High-Performance Computing at the NIH
GitHub YouTube @nih_hpc RSS Feed
SoftSearch on Biowulf & Helix

SoftSearch is used for discovering structural variant breakpoints in Illumina paired-end next-generation sequencing data. SoftSearch combines multiple strategies for detecting SV including split-read, discordant read-pair, and unmated pairs. Co-localized split-reads and discordant read pairs are used to refine the breakpoints.
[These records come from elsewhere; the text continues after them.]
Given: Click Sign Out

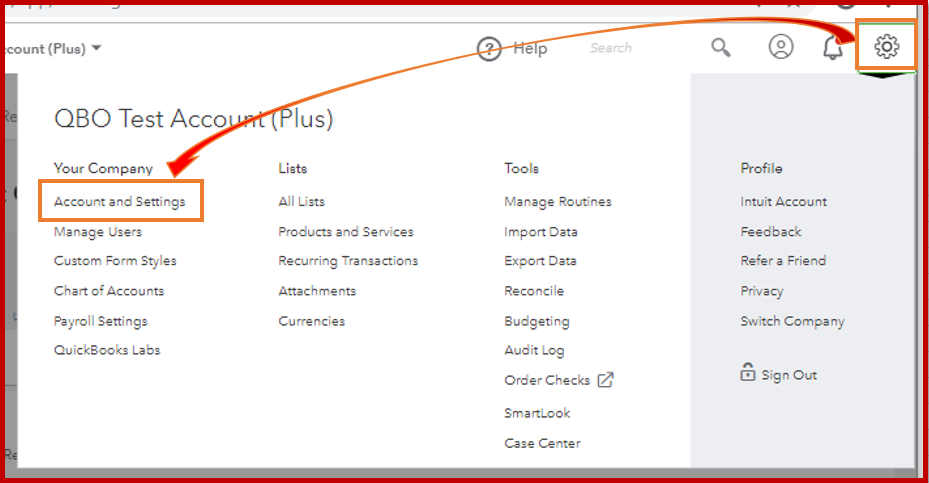Looking at the screenshot, I should coord(789,375).
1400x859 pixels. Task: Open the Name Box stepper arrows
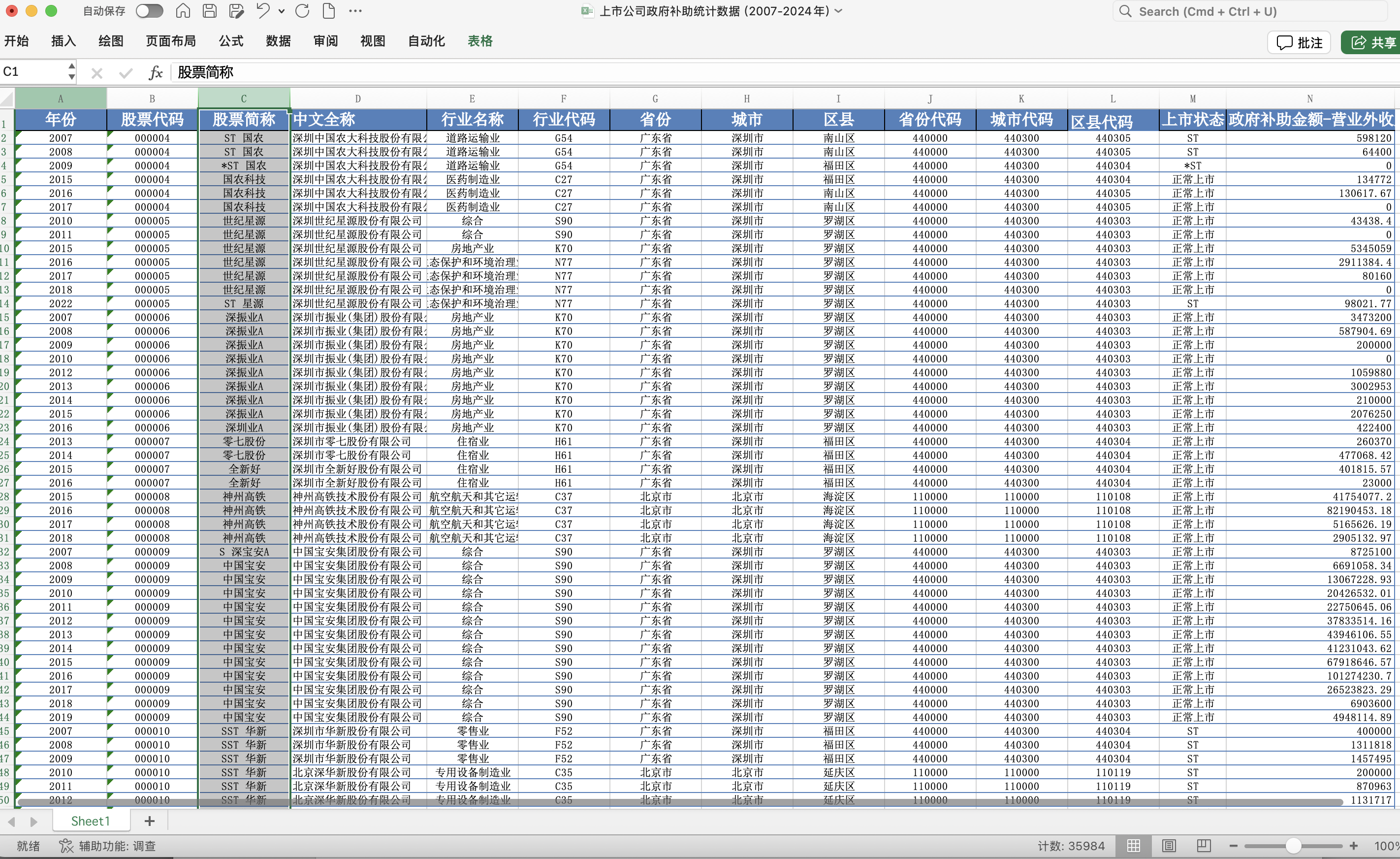(x=71, y=71)
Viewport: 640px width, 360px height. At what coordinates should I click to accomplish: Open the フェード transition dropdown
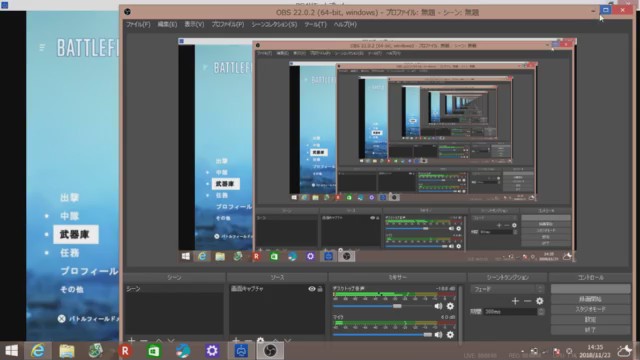[x=508, y=289]
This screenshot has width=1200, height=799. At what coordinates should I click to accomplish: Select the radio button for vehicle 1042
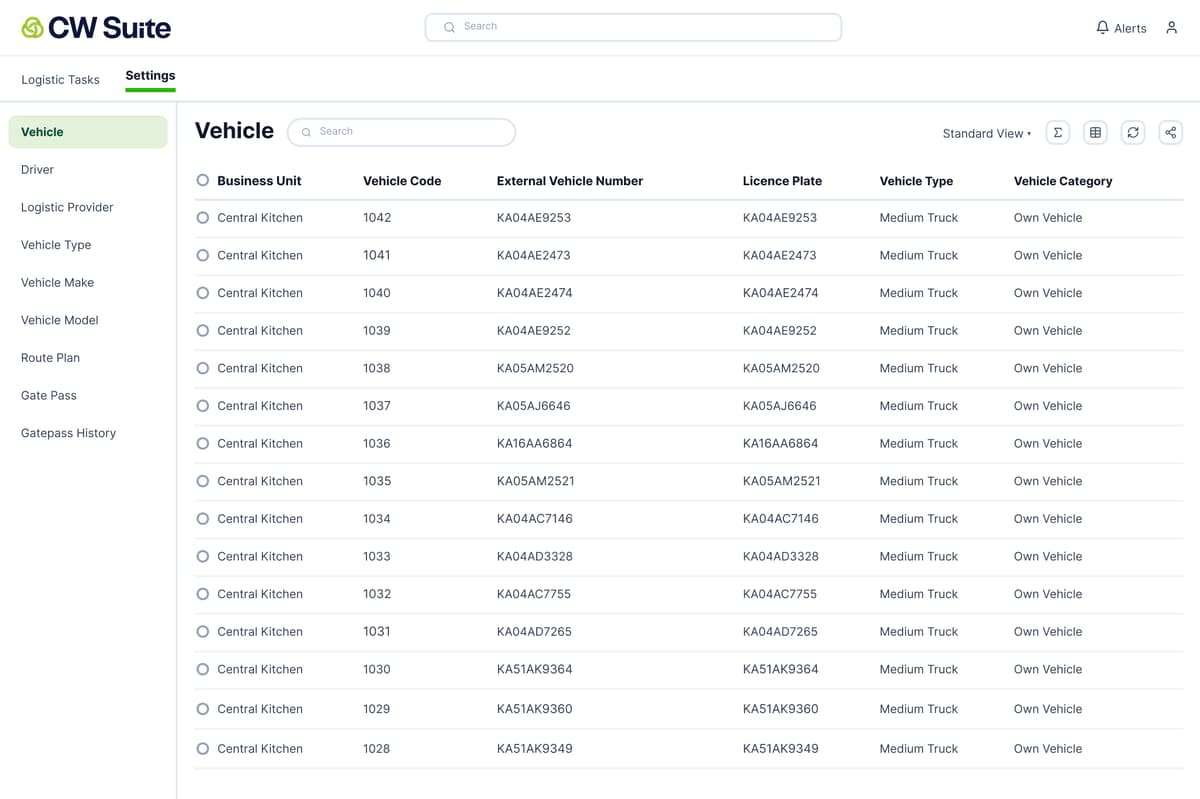coord(203,218)
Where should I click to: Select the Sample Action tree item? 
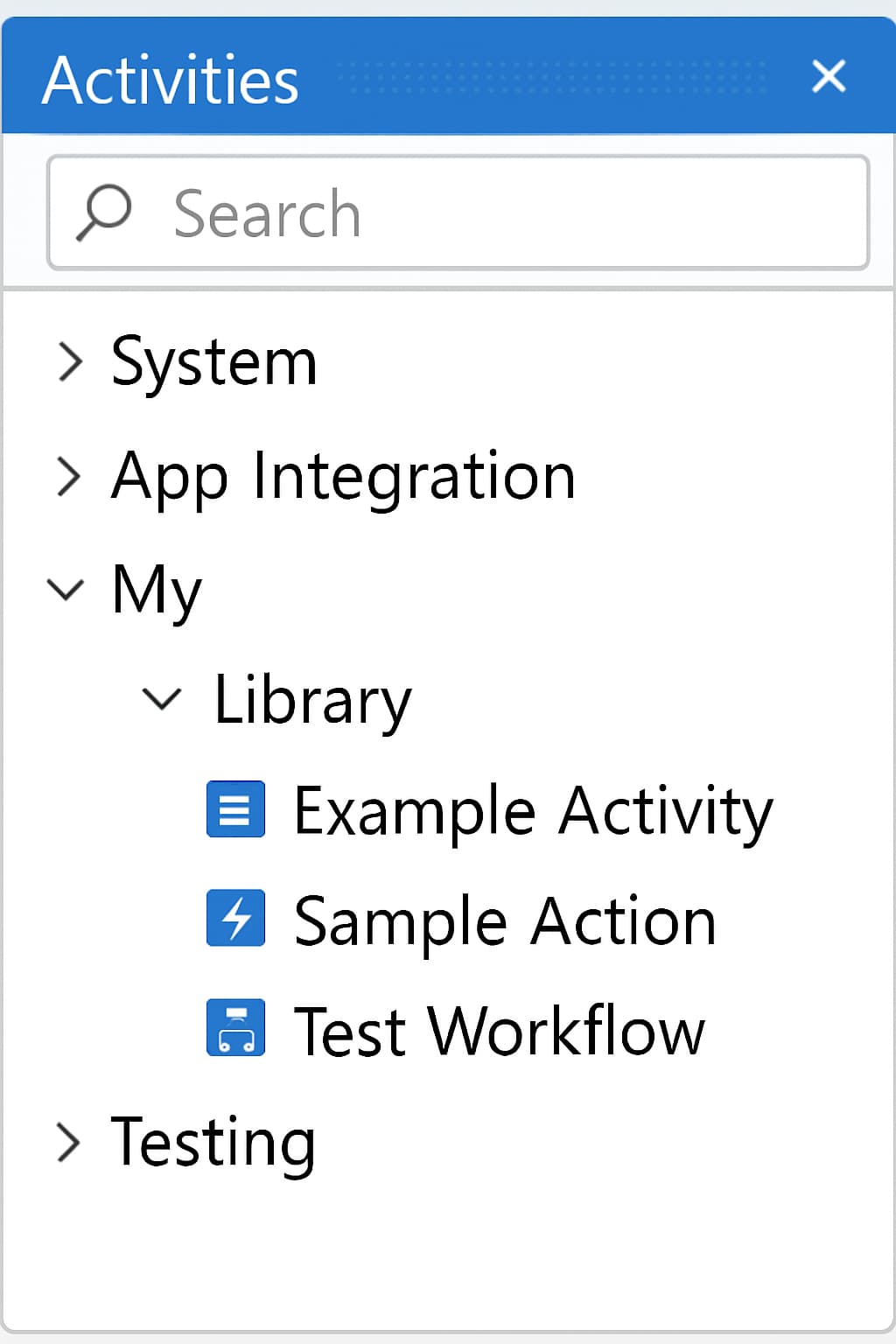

Reference: SoftSearch: Integration of Multiple Sequence Features to Identify Breakpoints of Structural Variations. Steven N. Hart, Vivekananda Sarangi, Raymond Moore, Saurabh Baheti, Jaysheel D. Bhavsar, Fergus J. Couch, Jean-Pierre A. Kocher. PloS One. (2013).

There may be multiple versions of SoftSearch available. An easy way of selecting the version is to use modules. To see the modules available, type

module avail SoftSearch

To select a module use

module load SoftSearch/[version]

where [version] is the version of choice.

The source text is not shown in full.